== SUPPLIED RECORDS ==

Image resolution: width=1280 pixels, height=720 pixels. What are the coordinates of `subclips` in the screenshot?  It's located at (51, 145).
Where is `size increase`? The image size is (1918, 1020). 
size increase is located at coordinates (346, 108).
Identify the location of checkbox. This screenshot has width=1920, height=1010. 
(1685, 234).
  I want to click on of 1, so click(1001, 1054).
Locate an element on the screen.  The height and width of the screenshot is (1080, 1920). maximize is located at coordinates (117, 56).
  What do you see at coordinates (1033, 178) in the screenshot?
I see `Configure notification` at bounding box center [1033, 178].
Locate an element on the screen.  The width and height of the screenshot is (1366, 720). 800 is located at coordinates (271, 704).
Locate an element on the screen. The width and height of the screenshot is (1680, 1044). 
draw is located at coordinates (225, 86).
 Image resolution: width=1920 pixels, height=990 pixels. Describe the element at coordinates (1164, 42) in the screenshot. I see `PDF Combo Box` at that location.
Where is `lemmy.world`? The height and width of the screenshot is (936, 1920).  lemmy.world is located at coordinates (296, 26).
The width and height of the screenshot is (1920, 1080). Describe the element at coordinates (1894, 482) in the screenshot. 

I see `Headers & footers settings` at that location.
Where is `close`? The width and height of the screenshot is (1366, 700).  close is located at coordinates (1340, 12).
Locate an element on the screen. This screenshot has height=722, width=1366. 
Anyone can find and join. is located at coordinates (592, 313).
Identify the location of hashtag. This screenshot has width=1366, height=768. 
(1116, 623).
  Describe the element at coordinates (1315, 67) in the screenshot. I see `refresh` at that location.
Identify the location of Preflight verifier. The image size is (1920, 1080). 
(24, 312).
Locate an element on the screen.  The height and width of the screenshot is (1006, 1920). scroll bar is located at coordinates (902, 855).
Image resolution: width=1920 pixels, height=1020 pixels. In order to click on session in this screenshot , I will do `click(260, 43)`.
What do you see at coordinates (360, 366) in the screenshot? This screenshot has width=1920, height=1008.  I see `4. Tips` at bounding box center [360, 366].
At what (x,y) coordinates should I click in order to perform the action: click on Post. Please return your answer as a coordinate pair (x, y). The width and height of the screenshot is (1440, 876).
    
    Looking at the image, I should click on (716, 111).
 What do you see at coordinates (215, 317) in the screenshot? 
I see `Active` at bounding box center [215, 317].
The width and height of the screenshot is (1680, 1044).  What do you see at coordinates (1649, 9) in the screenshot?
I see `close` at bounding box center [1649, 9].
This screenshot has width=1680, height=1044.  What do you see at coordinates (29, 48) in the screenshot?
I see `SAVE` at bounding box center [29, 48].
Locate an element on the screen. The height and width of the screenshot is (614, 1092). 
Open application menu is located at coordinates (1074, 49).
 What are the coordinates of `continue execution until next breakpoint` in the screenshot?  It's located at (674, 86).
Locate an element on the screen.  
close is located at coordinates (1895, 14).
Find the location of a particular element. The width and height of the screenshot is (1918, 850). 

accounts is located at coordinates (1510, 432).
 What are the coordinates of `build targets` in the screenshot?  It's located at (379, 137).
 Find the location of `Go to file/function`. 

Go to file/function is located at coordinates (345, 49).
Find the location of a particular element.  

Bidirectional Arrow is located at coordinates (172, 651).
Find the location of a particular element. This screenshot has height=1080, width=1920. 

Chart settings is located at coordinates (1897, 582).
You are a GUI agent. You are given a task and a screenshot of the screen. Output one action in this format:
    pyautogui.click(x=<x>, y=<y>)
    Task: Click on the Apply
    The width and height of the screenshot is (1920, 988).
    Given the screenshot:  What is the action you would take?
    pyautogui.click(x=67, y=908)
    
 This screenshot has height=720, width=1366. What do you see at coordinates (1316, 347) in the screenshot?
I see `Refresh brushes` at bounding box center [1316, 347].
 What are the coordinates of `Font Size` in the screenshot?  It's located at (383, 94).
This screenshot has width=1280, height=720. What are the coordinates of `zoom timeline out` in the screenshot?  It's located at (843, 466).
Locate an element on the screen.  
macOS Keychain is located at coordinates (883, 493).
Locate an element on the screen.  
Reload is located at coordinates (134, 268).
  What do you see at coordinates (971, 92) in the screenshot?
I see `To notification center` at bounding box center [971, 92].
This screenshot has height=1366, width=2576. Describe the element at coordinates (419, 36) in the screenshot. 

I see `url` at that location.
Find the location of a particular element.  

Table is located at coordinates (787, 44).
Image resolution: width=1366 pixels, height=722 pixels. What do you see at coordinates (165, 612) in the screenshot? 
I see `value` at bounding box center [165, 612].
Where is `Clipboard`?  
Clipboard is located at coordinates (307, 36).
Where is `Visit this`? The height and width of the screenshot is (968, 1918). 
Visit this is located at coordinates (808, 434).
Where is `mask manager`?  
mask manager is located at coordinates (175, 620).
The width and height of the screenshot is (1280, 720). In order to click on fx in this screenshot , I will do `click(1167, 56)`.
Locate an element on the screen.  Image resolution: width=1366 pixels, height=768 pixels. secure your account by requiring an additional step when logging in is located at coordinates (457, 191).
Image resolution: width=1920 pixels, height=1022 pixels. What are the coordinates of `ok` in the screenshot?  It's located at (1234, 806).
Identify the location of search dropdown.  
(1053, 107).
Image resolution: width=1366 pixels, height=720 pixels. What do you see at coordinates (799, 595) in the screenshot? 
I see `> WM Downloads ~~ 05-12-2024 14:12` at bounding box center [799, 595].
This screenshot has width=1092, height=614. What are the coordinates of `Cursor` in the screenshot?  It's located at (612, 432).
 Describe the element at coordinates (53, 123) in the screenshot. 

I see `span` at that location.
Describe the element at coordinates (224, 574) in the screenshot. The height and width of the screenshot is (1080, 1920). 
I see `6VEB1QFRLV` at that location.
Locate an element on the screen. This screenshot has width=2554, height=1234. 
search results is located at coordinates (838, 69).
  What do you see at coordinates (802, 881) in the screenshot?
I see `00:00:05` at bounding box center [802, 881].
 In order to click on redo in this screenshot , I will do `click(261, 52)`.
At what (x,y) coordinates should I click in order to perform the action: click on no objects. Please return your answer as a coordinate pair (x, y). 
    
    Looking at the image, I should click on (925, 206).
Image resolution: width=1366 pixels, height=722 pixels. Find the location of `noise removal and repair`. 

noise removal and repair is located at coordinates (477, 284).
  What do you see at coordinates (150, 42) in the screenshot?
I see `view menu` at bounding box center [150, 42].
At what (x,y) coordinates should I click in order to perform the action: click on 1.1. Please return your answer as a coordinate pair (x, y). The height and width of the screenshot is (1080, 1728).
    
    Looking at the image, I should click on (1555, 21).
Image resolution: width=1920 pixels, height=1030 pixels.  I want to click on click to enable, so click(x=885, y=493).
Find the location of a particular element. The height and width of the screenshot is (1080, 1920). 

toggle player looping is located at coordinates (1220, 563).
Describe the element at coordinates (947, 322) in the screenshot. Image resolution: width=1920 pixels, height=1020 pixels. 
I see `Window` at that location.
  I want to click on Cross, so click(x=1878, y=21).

===

* **EXERCISE REQUIREMENTS**
Write out every line of the listing again, switching each "Identify the location of" to "Find the position of" and leaving everything else as it is.

* **SOLVED PROBLEM**
Image resolution: width=1280 pixels, height=720 pixels. What are the coordinates of `subclips` in the screenshot?  It's located at (51, 145).
Where is `size increase`? The image size is (1918, 1020). 
size increase is located at coordinates (346, 108).
Find the position of checkbox. This screenshot has width=1920, height=1010. 
(1685, 234).
  I want to click on of 1, so click(1001, 1054).
Locate an element on the screen.  The height and width of the screenshot is (1080, 1920). maximize is located at coordinates (117, 56).
  What do you see at coordinates (1033, 178) in the screenshot?
I see `Configure notification` at bounding box center [1033, 178].
Locate an element on the screen.  The width and height of the screenshot is (1366, 720). 800 is located at coordinates (271, 704).
Locate an element on the screen. The width and height of the screenshot is (1680, 1044). 
draw is located at coordinates (225, 86).
 Image resolution: width=1920 pixels, height=990 pixels. Describe the element at coordinates (1164, 42) in the screenshot. I see `PDF Combo Box` at that location.
Where is `lemmy.world`? The height and width of the screenshot is (936, 1920).  lemmy.world is located at coordinates (296, 26).
The width and height of the screenshot is (1920, 1080). Describe the element at coordinates (1894, 482) in the screenshot. 

I see `Headers & footers settings` at that location.
Where is `close`? The width and height of the screenshot is (1366, 700).  close is located at coordinates (1340, 12).
Locate an element on the screen. This screenshot has height=722, width=1366. 
Anyone can find and join. is located at coordinates (592, 313).
Find the position of hashtag. This screenshot has width=1366, height=768. 
(1116, 623).
  Describe the element at coordinates (1315, 67) in the screenshot. I see `refresh` at that location.
Find the position of Preflight verifier. The image size is (1920, 1080). 
(24, 312).
Locate an element on the screen.  The height and width of the screenshot is (1006, 1920). scroll bar is located at coordinates (902, 855).
Image resolution: width=1920 pixels, height=1020 pixels. In order to click on session in this screenshot , I will do `click(260, 43)`.
What do you see at coordinates (360, 366) in the screenshot? This screenshot has width=1920, height=1008.  I see `4. Tips` at bounding box center [360, 366].
At what (x,y) coordinates should I click in order to perform the action: click on Post. Please return your answer as a coordinate pair (x, y). The width and height of the screenshot is (1440, 876).
    
    Looking at the image, I should click on (716, 111).
 What do you see at coordinates (215, 317) in the screenshot? 
I see `Active` at bounding box center [215, 317].
The width and height of the screenshot is (1680, 1044).  What do you see at coordinates (1649, 9) in the screenshot?
I see `close` at bounding box center [1649, 9].
This screenshot has width=1680, height=1044.  What do you see at coordinates (29, 48) in the screenshot?
I see `SAVE` at bounding box center [29, 48].
Locate an element on the screen. The height and width of the screenshot is (614, 1092). 
Open application menu is located at coordinates (1074, 49).
 What are the coordinates of `continue execution until next breakpoint` in the screenshot?  It's located at (674, 86).
Locate an element on the screen.  
close is located at coordinates (1895, 14).
Find the location of a particular element. The width and height of the screenshot is (1918, 850). 

accounts is located at coordinates (1510, 432).
 What are the coordinates of `build targets` in the screenshot?  It's located at (379, 137).
 Find the location of `Go to file/function`. 

Go to file/function is located at coordinates (345, 49).
Find the location of a particular element.  

Bidirectional Arrow is located at coordinates (172, 651).
Find the location of a particular element. This screenshot has height=1080, width=1920. 

Chart settings is located at coordinates (1897, 582).
You are a GUI agent. You are given a task and a screenshot of the screen. Output one action in this format:
    pyautogui.click(x=<x>, y=<y>)
    Task: Click on the Apply
    The width and height of the screenshot is (1920, 988).
    Given the screenshot:  What is the action you would take?
    pyautogui.click(x=67, y=908)
    
 This screenshot has height=720, width=1366. What do you see at coordinates (1316, 347) in the screenshot?
I see `Refresh brushes` at bounding box center [1316, 347].
 What are the coordinates of `Font Size` in the screenshot?  It's located at (383, 94).
This screenshot has width=1280, height=720. What are the coordinates of `zoom timeline out` in the screenshot?  It's located at (843, 466).
Locate an element on the screen.  
macOS Keychain is located at coordinates (883, 493).
Locate an element on the screen.  
Reload is located at coordinates (134, 268).
  What do you see at coordinates (971, 92) in the screenshot?
I see `To notification center` at bounding box center [971, 92].
This screenshot has height=1366, width=2576. Describe the element at coordinates (419, 36) in the screenshot. 

I see `url` at that location.
Find the location of a particular element.  

Table is located at coordinates (787, 44).
Image resolution: width=1366 pixels, height=722 pixels. What do you see at coordinates (165, 612) in the screenshot? 
I see `value` at bounding box center [165, 612].
Where is `Clipboard`?  
Clipboard is located at coordinates (307, 36).
Where is `Visit this`? The height and width of the screenshot is (968, 1918). 
Visit this is located at coordinates (808, 434).
Where is `mask manager`?  
mask manager is located at coordinates (175, 620).
The width and height of the screenshot is (1280, 720). In order to click on fx in this screenshot , I will do `click(1167, 56)`.
Locate an element on the screen.  Image resolution: width=1366 pixels, height=768 pixels. secure your account by requiring an additional step when logging in is located at coordinates (457, 191).
Image resolution: width=1920 pixels, height=1022 pixels. What are the coordinates of `ok` in the screenshot?  It's located at (1234, 806).
Find the position of search dropdown.  
(1053, 107).
Image resolution: width=1366 pixels, height=720 pixels. What do you see at coordinates (799, 595) in the screenshot? 
I see `> WM Downloads ~~ 05-12-2024 14:12` at bounding box center [799, 595].
This screenshot has width=1092, height=614. What are the coordinates of `Cursor` in the screenshot?  It's located at (612, 432).
 Describe the element at coordinates (53, 123) in the screenshot. 

I see `span` at that location.
Describe the element at coordinates (224, 574) in the screenshot. The height and width of the screenshot is (1080, 1920). 
I see `6VEB1QFRLV` at that location.
Locate an element on the screen. This screenshot has width=2554, height=1234. 
search results is located at coordinates (838, 69).
  What do you see at coordinates (802, 881) in the screenshot?
I see `00:00:05` at bounding box center [802, 881].
 In order to click on redo in this screenshot , I will do `click(261, 52)`.
At what (x,y) coordinates should I click in order to perform the action: click on no objects. Please return your answer as a coordinate pair (x, y). 
    
    Looking at the image, I should click on (925, 206).
Image resolution: width=1366 pixels, height=722 pixels. Find the location of `noise removal and repair`. 

noise removal and repair is located at coordinates (477, 284).
  What do you see at coordinates (150, 42) in the screenshot?
I see `view menu` at bounding box center [150, 42].
At what (x,y) coordinates should I click in order to perform the action: click on 1.1. Please return your answer as a coordinate pair (x, y). The height and width of the screenshot is (1080, 1728).
    
    Looking at the image, I should click on (1555, 21).
Image resolution: width=1920 pixels, height=1030 pixels.  I want to click on click to enable, so click(x=885, y=493).
Find the location of a particular element. The height and width of the screenshot is (1080, 1920). 

toggle player looping is located at coordinates (1220, 563).
Describe the element at coordinates (947, 322) in the screenshot. Image resolution: width=1920 pixels, height=1020 pixels. 
I see `Window` at that location.
  I want to click on Cross, so click(x=1878, y=21).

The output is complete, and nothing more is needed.